La preparación del seri consta de dos etapas: recolección y elaboración. En primer lugar, se recolecta una corteza llamada Seritaki, que se quema y se tamiza para obtener ceniza. A continuación, las hojas de tabaco recolectadas en el jardín se secan al fuego. Después se pulverizan en una olla con un mortero y una maja de madera, mientras se canta un canto que acompaña la preparación. Este canto es importante para los matsigenka, ya que garantiza el poder y la potencia del tabaco o Seri.
Una vez que se consigue la textura ideal del polvo, se mezcla con las cenizas y se almacena en una concha de caracol gigante llamada Pompori en Matsigenka. Por último, el polvo de tabaco se inhala a través de una pipa o Seritonki, que es un tubo en forma de L hecho con los huesos de las patas de un ave llamada Paujil, fijado con una resina natural resistente e hilo de algodón hilado a mano.

El intercambio de tabaco se practica principalmente entre los hombres, y el procedimiento habitual consiste en soplar varias veces por ambas fosas nasales, lo que provoca una sensación de embriaguez o intensidad energética. Esta práctica también trasciende el acto físico de soplar el seri y se convierte en un profundo intercambio de experiencias, sabiduría y conexión espiritual. Estos momentos de intercambio significativo refuerzan los lazos comunitarios y garantizan la transmisión del conocimiento ancestral, honrando los principios de reciprocidad y sanación colectiva.










Kamaranpi o Kasantonitsa es como los matsigenka llaman a la ayahuasca (o Liana del Guacamayo). Se prepara como una infusión especial combinando dos plantas: la liana ayahuasca (Banisteriopsis caapi) y la hoja del arbusto chacruna, que contiene un potente compuesto psicoactivo. Esta infusión psicoactiva se utiliza en los rituales curativos del seripigari o chamán.

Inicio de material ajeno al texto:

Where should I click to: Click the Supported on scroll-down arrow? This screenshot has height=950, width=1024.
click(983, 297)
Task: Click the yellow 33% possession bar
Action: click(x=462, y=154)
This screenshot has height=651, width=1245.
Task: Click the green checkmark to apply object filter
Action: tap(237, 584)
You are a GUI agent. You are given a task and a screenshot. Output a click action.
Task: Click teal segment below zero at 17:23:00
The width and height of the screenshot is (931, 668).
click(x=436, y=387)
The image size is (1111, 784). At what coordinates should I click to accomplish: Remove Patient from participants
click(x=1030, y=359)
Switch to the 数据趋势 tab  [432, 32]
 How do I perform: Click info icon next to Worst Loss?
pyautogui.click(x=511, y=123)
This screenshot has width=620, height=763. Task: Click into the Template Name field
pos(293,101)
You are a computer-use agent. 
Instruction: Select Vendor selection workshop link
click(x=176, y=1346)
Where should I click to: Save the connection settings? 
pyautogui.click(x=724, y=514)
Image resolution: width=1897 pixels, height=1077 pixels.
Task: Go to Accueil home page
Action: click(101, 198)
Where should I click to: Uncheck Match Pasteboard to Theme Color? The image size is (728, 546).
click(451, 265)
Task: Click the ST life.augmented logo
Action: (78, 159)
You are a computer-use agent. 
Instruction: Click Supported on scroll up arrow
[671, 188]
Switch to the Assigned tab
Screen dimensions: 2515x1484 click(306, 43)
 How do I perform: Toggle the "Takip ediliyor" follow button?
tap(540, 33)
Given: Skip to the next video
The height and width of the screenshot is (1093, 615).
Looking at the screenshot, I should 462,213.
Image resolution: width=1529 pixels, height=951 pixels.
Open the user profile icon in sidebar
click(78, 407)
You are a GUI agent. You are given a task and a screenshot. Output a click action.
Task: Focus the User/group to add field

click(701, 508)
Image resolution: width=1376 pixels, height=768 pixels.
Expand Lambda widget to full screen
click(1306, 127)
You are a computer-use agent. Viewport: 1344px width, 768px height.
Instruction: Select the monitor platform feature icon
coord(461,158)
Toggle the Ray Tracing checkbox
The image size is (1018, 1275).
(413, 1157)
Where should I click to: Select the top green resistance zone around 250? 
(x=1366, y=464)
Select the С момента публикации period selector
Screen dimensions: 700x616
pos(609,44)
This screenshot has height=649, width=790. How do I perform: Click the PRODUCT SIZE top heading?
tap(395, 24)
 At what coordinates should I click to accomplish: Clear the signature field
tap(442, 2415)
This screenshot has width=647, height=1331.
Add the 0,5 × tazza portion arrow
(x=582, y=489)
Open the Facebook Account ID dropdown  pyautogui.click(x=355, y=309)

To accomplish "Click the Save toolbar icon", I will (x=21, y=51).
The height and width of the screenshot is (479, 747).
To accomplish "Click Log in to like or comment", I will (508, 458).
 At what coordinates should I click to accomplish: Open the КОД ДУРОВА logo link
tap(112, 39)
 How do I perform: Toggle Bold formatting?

En la cosmovisión matsigenka, el seripigari mantiene contacto directo con el mundo de los saankariite, que son los espíritus de las plantas y los animales. En el tratamiento de las enfermedades, se considera fundamental la colaboración de los espíritus auxiliares del curandero, ya que el curandero por sí mismo no tiene poder (Sever, 2012).